If we look at the code sample carefully then we find two system calls, relatively slow operations. The process also can be rescheduled and/or preempted between the syscalls. So if the process is waked up in epoll_wait() call by a socket event (when the socket gets a packet) then it reads data from the socket with some delay. There are a bold arrow between the second socket's queue and the first process which depicts reading a data from the socket. There are two complications:
  • the process can be preempted by softirq between waking up on epoll_wait() and reading from the socket (however, it's easy to prevent this by binding the process and the NIC interrupts to different cores);
  • during high loaf Linux switches to polling mode and very very quickly grabs bunches of packets, so during the delay between the two syscalls softirq can process a lot of other packets.
The problem is that when the process goes to treat the packet, softirq can read other packet (a lot of packets actually, see a bold arrow from softirq to the queue of the first socket at the figure). With packet lenght from 64 to 1500 bytes for common Ethernet link it's obviously that the packet, which is reading by the process now, could not be in CPU cache any more. The packet is simply  pushed out by other packets from the CPU cache. Thus ever with using zero copy networking user-space applications can not achieve good performance.

In fact Linux firewall works in softirq context. It means that the packet is processed synchronously, immediately when it is received. Moreover, synchronous packets processing is not limited by network level (on which firewalls works) operations. Fortunately Linux assembles TCP stream also in softirq context. Linux kernel also provides few callbacks in struct sock (see include/net/sock.h):

    void (*sk_state_change)(struct sock *sk);
    void (*sk_data_ready)(struct sock *sk, int bytes);
    void (*sk_write_space)(struct sock *sk);
    void (*sk_error_report)(struct sock *sk);
    int  (*sk_backlog_rcv)(struct sock *sk, struct sk_buff *skb);


For example sk_data_ready() is called when a new data received on the socket. So it is simple to read TCP data synchronously in deferred interrupt context. Writing to the socket is bit more harder, but still possible. Of course, your application must be in-kernel now.

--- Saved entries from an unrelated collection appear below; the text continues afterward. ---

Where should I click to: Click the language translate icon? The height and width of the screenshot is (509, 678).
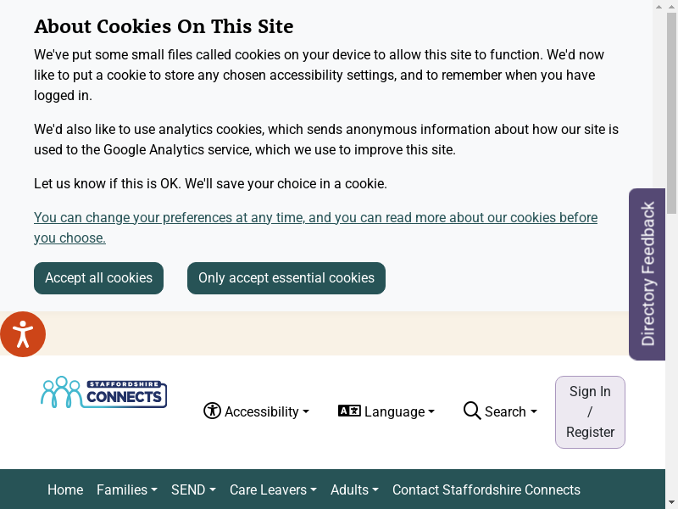pos(349,411)

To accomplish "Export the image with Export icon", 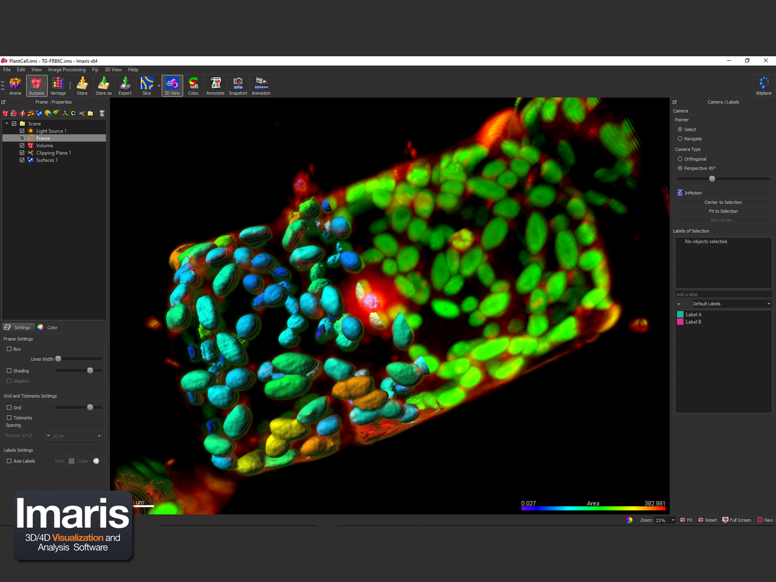I will (125, 86).
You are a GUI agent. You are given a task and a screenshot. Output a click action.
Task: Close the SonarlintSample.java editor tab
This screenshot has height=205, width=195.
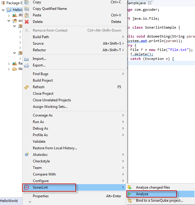(150, 3)
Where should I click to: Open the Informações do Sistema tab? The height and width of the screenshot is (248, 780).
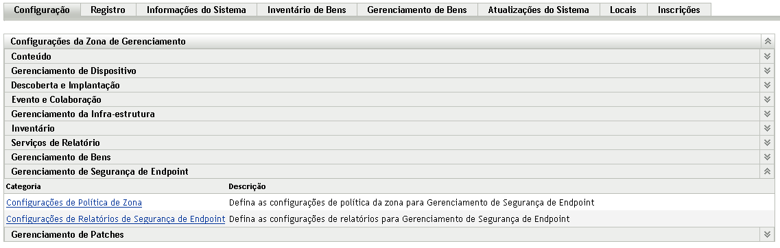click(x=196, y=10)
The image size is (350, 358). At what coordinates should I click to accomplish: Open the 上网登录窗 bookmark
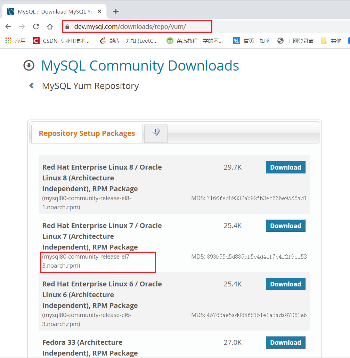click(295, 41)
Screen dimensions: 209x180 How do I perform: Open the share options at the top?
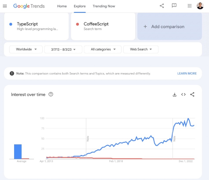pyautogui.click(x=161, y=6)
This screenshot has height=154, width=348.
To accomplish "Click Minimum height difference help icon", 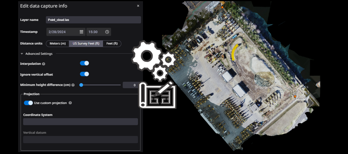I will [x=73, y=85].
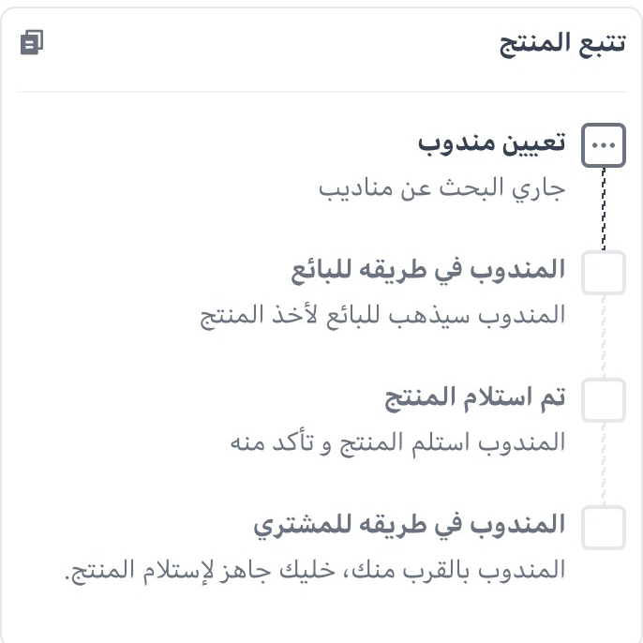This screenshot has width=643, height=643.
Task: Click the blank header space beside the copy icon
Action: click(271, 43)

Let's have a look at simple example how to use the hooks for TCP data reading. First of all we need a listening socket (this is kernel sockets, so the the socket API is different);

    struct socket *l_sock;
    sock_create_kern(AF_INET, SOCK_STREAM, IPPROTO_TCP, &l_sock);
    inet_sk(s->sk)->freebind = 1;
    /* addr is some address packed into struct sockaddr_in */
    l_sock->ops->bind(l_sock, (struct sockaddr *)addr,

                      sizeof(addr));

    l_sock->sk->sk_state_change = th_tcp_state_change;


    l_sock->ops->listen(l_sock, 100);


sk_state_chage() is called by Linux TCP code when the socket state is changed. We need a new connection established socket, so we need to handle TCP_ESTABLISHED state change. TCP_ESTABLISHED will be set for child socket of course, but we set the callback to listening socket because the child socket inherits the callback pointers from its parent. th_tcp_state_change() can be defined as:

    void
    th_tcp_state_change(struct sock *sk)
    {
        if (sk->sk_state == TCP_ESTABLISHED)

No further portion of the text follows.